▶ Request
Put the material into a JSON list of strings, one string per line with blank lines dropped. Include only the stretch from the line containing "The width and" through the end of the material, and leave the pictures out.

▶ Dataset entries
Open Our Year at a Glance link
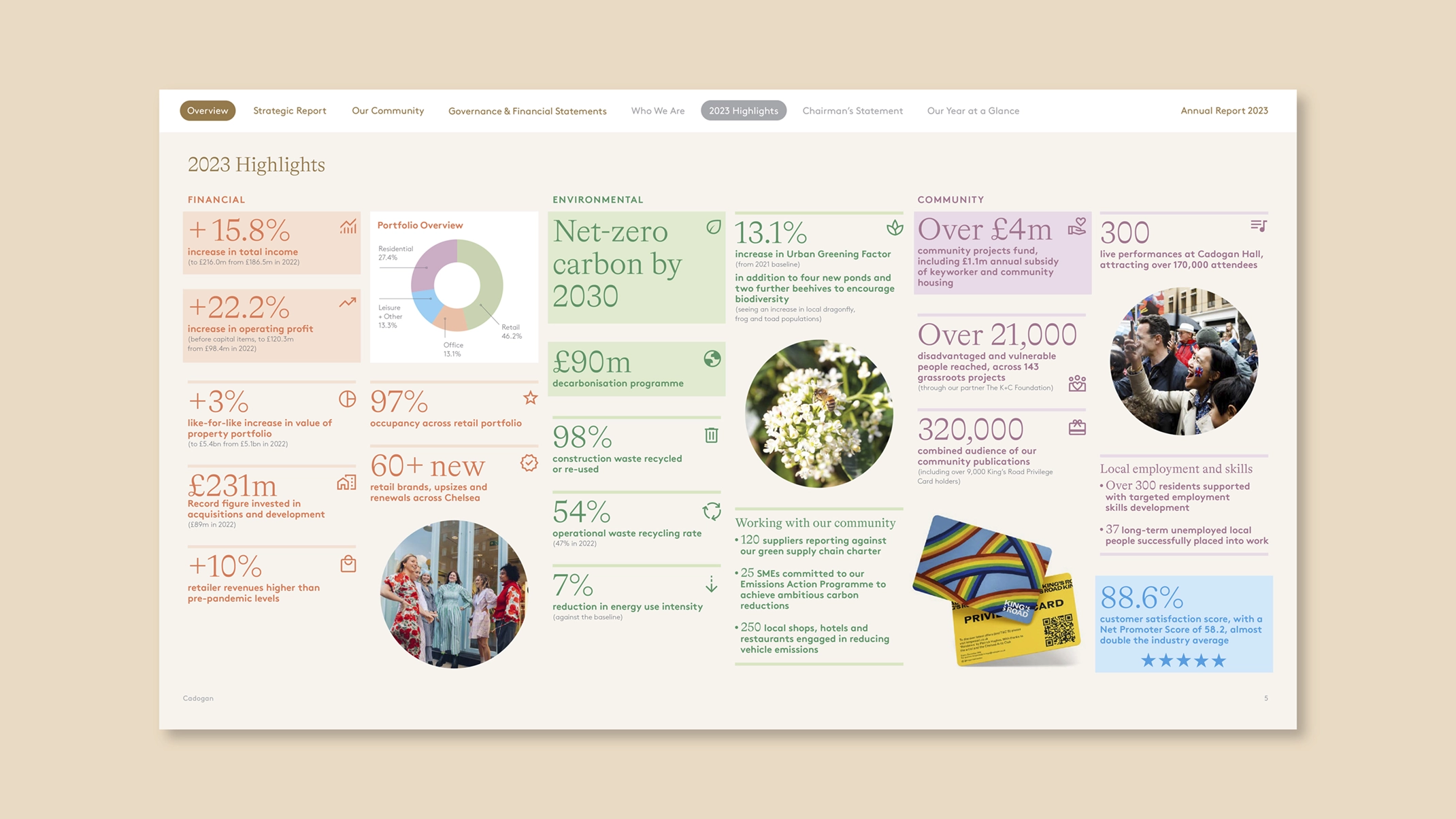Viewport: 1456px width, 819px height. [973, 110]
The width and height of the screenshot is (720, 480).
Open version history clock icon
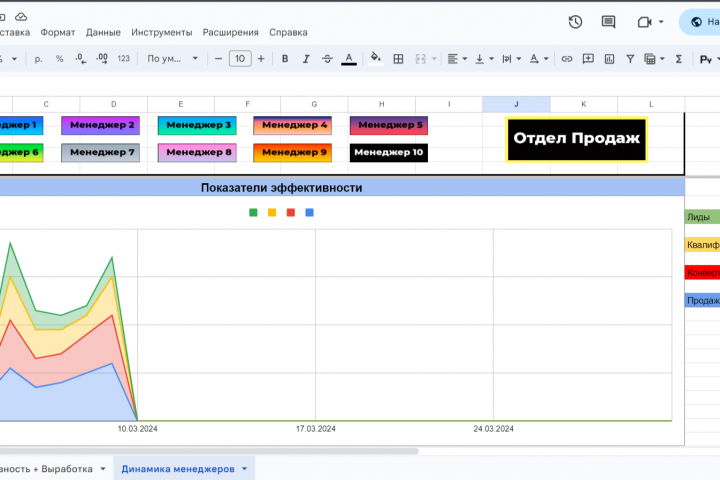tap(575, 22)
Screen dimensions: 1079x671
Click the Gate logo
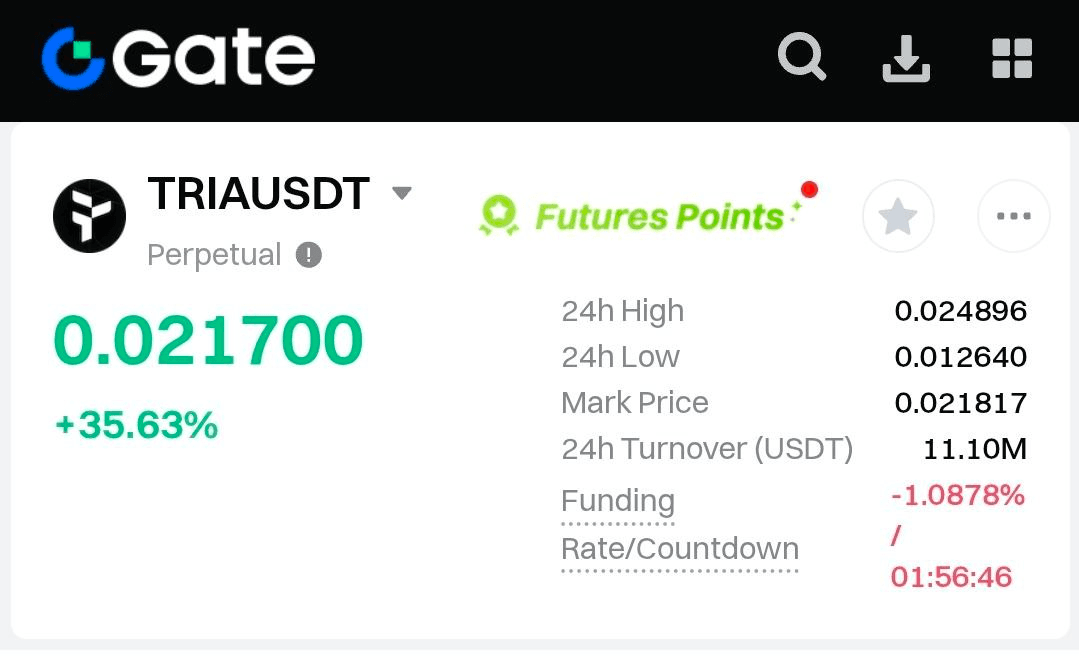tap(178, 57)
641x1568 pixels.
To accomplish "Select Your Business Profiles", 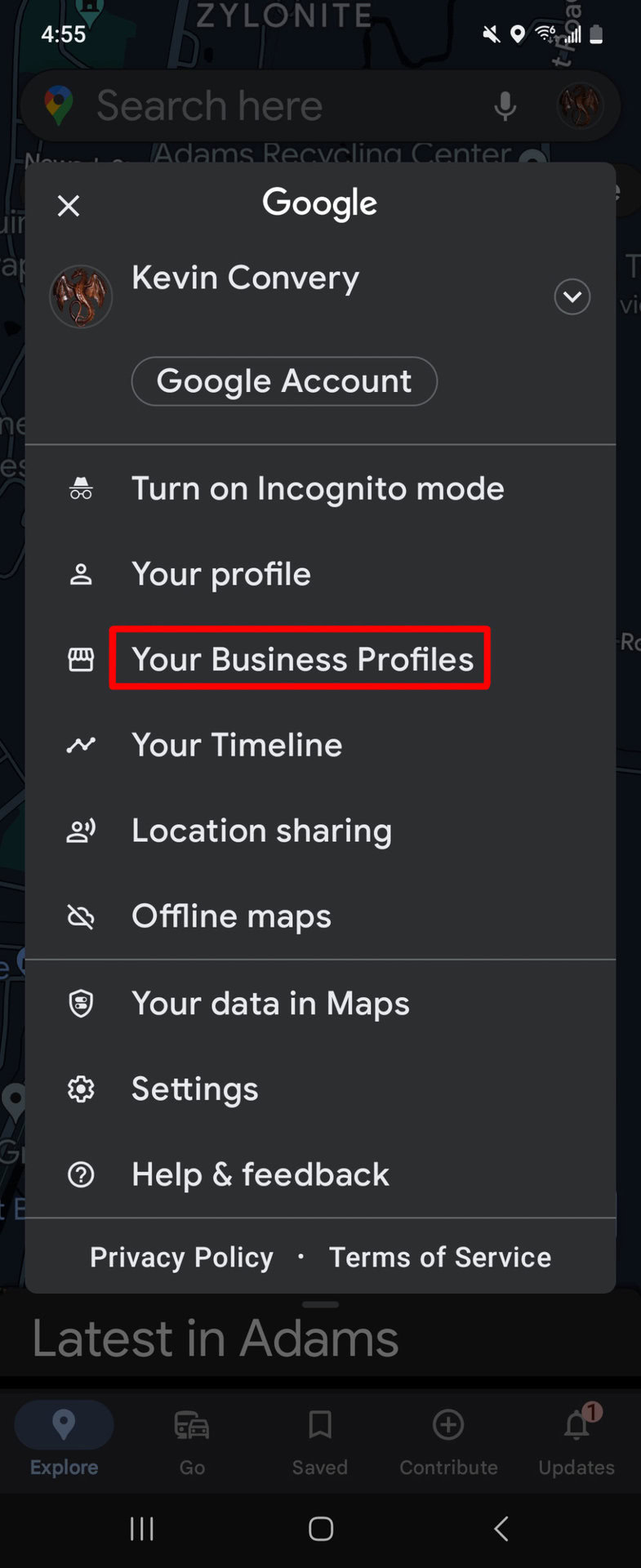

▶ Answer in full
[
  "The width and height of the screenshot is (720, 480).",
  "Open version history clock icon",
  "tap(575, 22)",
  "Screen dimensions: 1079x671",
  "Click the Gate logo",
  "tap(178, 57)",
  "641x1568 pixels.",
  "To accomplish \"Select Your Business Profiles\", "
]